**Task objective:**
Output every line of the listing, exactly and completely.

**Source data:**
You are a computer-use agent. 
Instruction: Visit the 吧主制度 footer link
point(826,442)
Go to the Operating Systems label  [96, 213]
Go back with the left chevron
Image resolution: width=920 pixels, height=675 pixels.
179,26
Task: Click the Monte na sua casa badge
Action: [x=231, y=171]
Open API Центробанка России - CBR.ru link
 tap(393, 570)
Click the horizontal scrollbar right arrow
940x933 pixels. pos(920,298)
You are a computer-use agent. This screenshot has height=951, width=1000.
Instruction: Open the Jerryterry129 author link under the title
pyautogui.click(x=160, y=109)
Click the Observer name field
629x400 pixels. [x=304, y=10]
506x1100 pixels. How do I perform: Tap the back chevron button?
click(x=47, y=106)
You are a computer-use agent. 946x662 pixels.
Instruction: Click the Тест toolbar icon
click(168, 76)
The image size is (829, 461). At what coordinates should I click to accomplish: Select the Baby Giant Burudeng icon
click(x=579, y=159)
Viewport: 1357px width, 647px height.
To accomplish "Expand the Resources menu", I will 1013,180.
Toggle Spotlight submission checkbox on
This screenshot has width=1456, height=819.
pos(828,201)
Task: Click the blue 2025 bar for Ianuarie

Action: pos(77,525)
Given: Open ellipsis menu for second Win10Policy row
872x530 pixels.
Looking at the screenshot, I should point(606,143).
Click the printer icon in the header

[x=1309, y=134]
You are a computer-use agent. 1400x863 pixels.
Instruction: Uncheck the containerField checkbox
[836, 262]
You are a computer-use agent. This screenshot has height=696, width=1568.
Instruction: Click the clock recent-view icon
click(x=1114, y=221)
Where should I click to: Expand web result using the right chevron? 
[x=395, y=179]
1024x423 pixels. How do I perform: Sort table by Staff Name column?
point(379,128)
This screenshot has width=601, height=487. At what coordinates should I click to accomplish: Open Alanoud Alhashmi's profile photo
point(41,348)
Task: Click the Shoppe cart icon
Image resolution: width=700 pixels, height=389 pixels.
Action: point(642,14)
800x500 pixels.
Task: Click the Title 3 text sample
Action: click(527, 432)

**Completed exercise:**
You are a computer-use agent. 
Instruction: Visit the 吧主制度 footer link
point(826,442)
Go to the Operating Systems label  [96, 213]
Go back with the left chevron
Image resolution: width=920 pixels, height=675 pixels.
179,26
Task: Click the Monte na sua casa badge
Action: [x=231, y=171]
Open API Центробанка России - CBR.ru link
 tap(393, 570)
Click the horizontal scrollbar right arrow
940x933 pixels. pos(920,298)
You are a computer-use agent. This screenshot has height=951, width=1000.
Instruction: Open the Jerryterry129 author link under the title
pyautogui.click(x=160, y=109)
Click the Observer name field
629x400 pixels. [x=304, y=10]
506x1100 pixels. How do I perform: Tap the back chevron button?
click(x=47, y=106)
You are a computer-use agent. 946x662 pixels.
Instruction: Click the Тест toolbar icon
click(168, 76)
The image size is (829, 461). At what coordinates should I click to accomplish: Select the Baby Giant Burudeng icon
click(x=579, y=159)
Viewport: 1357px width, 647px height.
To accomplish "Expand the Resources menu", I will 1013,180.
Toggle Spotlight submission checkbox on
This screenshot has width=1456, height=819.
pos(828,201)
Task: Click the blue 2025 bar for Ianuarie

Action: pos(77,525)
Given: Open ellipsis menu for second Win10Policy row
872x530 pixels.
Looking at the screenshot, I should point(606,143).
Click the printer icon in the header

[x=1309, y=134]
You are a computer-use agent. 1400x863 pixels.
Instruction: Uncheck the containerField checkbox
[836, 262]
You are a computer-use agent. This screenshot has height=696, width=1568.
Instruction: Click the clock recent-view icon
click(x=1114, y=221)
Where should I click to: Expand web result using the right chevron? 
[x=395, y=179]
1024x423 pixels. How do I perform: Sort table by Staff Name column?
point(379,128)
This screenshot has width=601, height=487. At what coordinates should I click to accomplish: Open Alanoud Alhashmi's profile photo
point(41,348)
Task: Click the Shoppe cart icon
Image resolution: width=700 pixels, height=389 pixels.
Action: point(642,14)
800x500 pixels.
Task: Click the Title 3 text sample
Action: click(527, 432)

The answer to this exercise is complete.